Juicebox Buyback Delegate - Madalad's results

Lines of code

https://github.com/code-423n4/2023-05-juicebox/blob/main/juice-buyback/contracts/JBXBuybackDelegate.sol#L231-L232 https://github.com/code-423n4/2023-05-juicebox/blob/main/juice-buyback/contracts/JBXBuybackDelegate.sol#L348-L350

Vulnerability details

Impact

The delegate is intended to facilitate a swap from ether to projectToken, through either a Uniswap swap or just by minting. The didPay function is marked payable to accept the ether for this process, however there are no checks on msg.value. This means that it is possible to send the incorrect amount of ether with the transaction, and if too much is sent then there is no functionality to refund the excess ether back to the sender.
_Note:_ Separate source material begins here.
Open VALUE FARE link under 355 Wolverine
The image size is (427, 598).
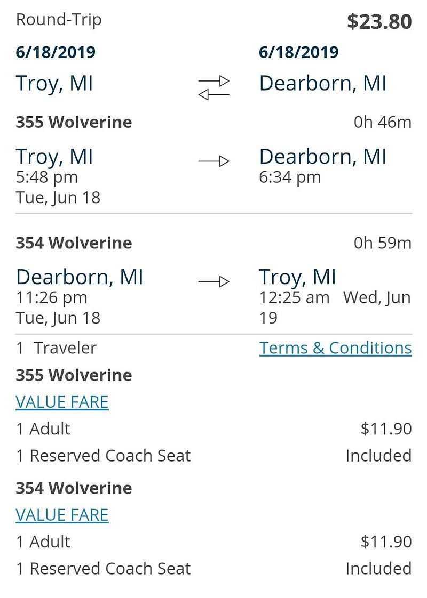pyautogui.click(x=62, y=402)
Should the contracts ether balance be non-zero due to this, the next user is able to steal these funds on their next request, by sending less ether than is specified in _data.amount.value, and therefore using the contracts residual ether balance as part of their payment.

Proof of Concept

• Alice calls didPay and accidentally sends 2 ether while _data.amount.value is set to 1 ether
• Her transaction executes successfully, and JBXBuybackDelegate now has a balance of 1 ether
• Bob sees this, and decides to take advantage by calling didPay with _data.amount.value set to 1 ether, but sends 0 ether with the transaction
• The transaction is successful, because when the contract attempts to send ether to pay for the projectTokens, (line 231-232 if swapping, line 348 if minting) it will use the 1 ether leftover from Alice's transaction
• Alice has lost 1 ether and Bob has effectively stolen it and converted it to projectToken

231:        weth.deposit{value: _amountToSend}();
232:        weth.transfer(address(pool), _amountToSend);

348:        jbxTerminal.addToBalanceOf{value: _data.amount.value}(
349:            _data.projectId, _data.amount.value, JBTokens.ETH, "", new bytes(0)
350:        );

Tools Used

Manual review

Recommended Mitigation Steps

Add a check in didPay on msg.value.

    function didPay(JBDidPayData calldata _data) external payable override {
        // Access control as minting is authorized to this delegate
        if (msg.sender != address(jbxTerminal)) revert JuiceBuyback_Unauthorized();

+        if (msg.value != _data.amount.value) revert();

        // Retrieve the number of token created if minting and reset the mutex (not exposed in JBDidPayData)
        uint256 _tokenCount = mintedAmount;
        mintedAmount = 1;

        // Retrieve the fc reserved rate and reset the mutex
        uint256 _reservedRate = reservedRate;
        reservedRate = 1;

        // The minimum amount of token received if swapping
        (,, uint256 _quote, uint256 _slippage) = abi.decode(_data.metadata, (bytes32, bytes32, uint256, uint256));
        uint256 _minimumReceivedFromSwap = _quote - (_quote * _slippage / SLIPPAGE_DENOMINATOR);

        // Pick the appropriate pathway (swap vs mint), use mint if non-claimed prefered
        if (_data.preferClaimedTokens) {
            // Try swapping
            uint256 _amountReceived = _swap(_data, _minimumReceivedFromSwap, _reservedRate);

            // If swap failed, mint instead, with the original weight + add to balance the token in
            if (_amountReceived == 0) _mint(_data, _tokenCount);
        } else {
            _mint(_data, _tokenCount);
        }
    }

Assessed type

Invalid Validation